Jessica Jones: Episode 1 Season 1
This episode of Jessica Jones was written by multiple writers in Los Angeles with one of the writers being on set in New York City. These writers took inspiration from Daredevil, the other Netflix Marvel character. Interestingly enough, the writers of Jessica Jones were developed through the production of the season rather than being pre-written unlike the other Netflix Avengers TV shows. I think this is very interesting because the method of the show’s writing also reflects the impromptu/just-go-with-it attitude of the character Jessica Jones.
Dialogue in this episode was very informal with no voice over. However, there were multiple scenes with just music playing in the background that set the tone of each scene. The music with the silence of the characters in the scene almost acted as a passive voice over for the episode. I feel like this shapes the character of Jessica Jones much more and adds to the dark tone of the episode. For example, there is one scene where Jessica Jones is spying on Luke Cage, who happens to be another superhero. Without any words, the audience can tell just from her facial expressions and the slow, steady background music that Jessica yearns for a normal life without PTSD or any of her problems.
On the note of the episode using silence, the episode very frequently used flashbacks that blends in reality to express the feeling of Jessica’s PTSD. Rather than do direct black and white flashbacks to the past to recall why she has PTSD, the episode often blends scenes from the past and the present with fast paced music to instill a sense of fear in the audience’s minds. In these scenes, Jessica also does not talk often if not at all, which I believe is used to show how much fear Jessica Jones has for the antagonist of the season, Kilgrave.

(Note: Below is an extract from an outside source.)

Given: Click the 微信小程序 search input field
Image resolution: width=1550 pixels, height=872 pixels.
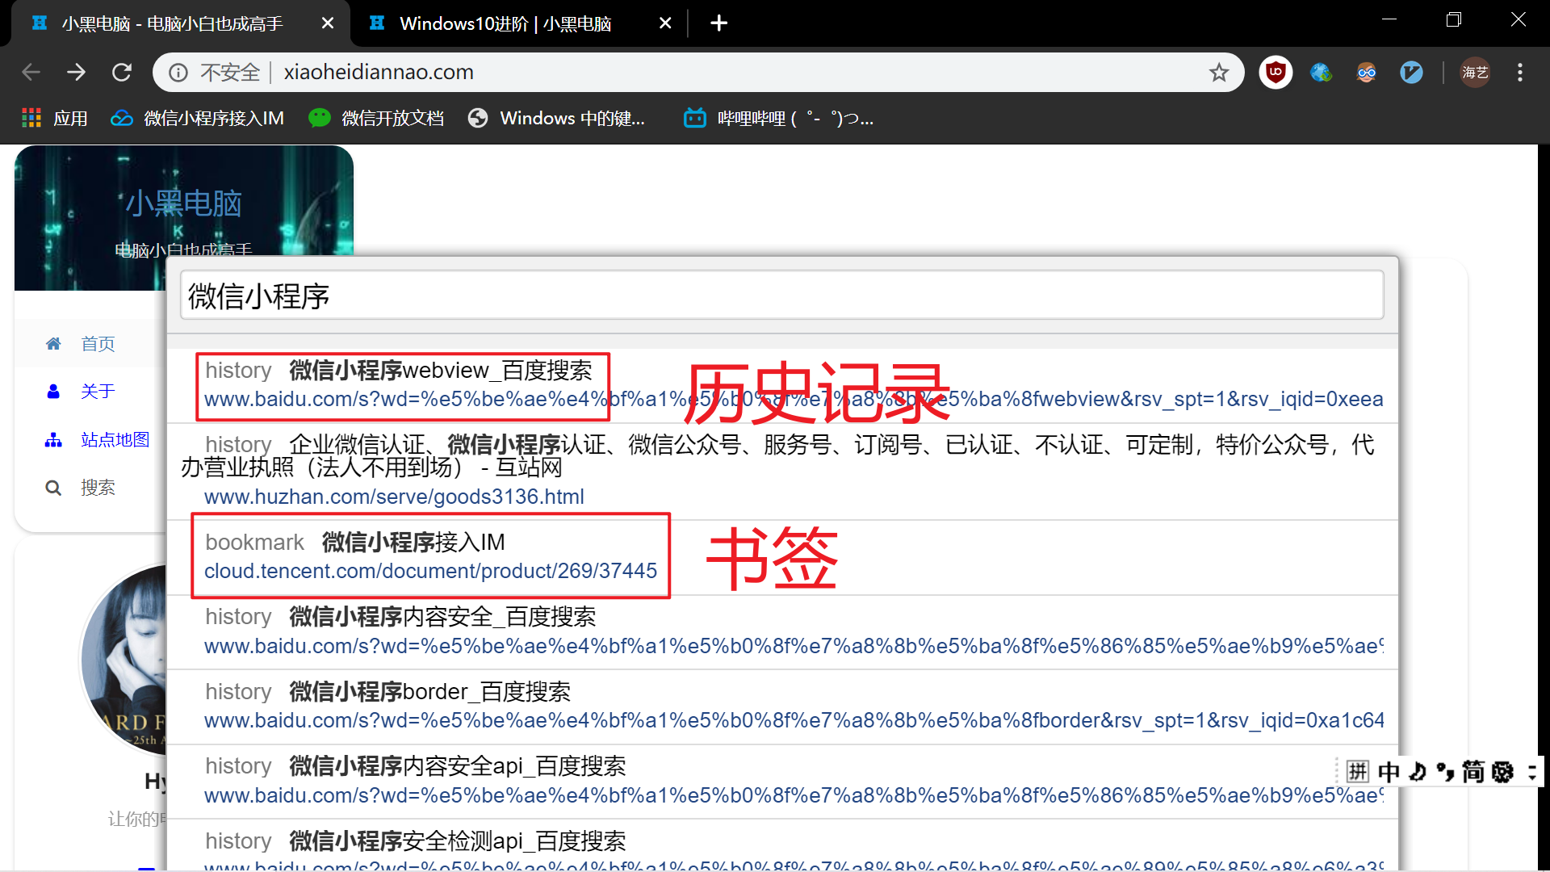Looking at the screenshot, I should [781, 296].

Overall, the frequent absence of dialogue in the writing of the episode stood out to me most. Most of Jessica’s feelings or complex thoughts were expressed through music and facial expressions which the writers did well in synchronizing the two elements together in scenes. For example, the plot twist at the end of the episode wasn’t started via a dialogue scene like in many other TV shows, but through slow, eerie music and through Jessica’s silence.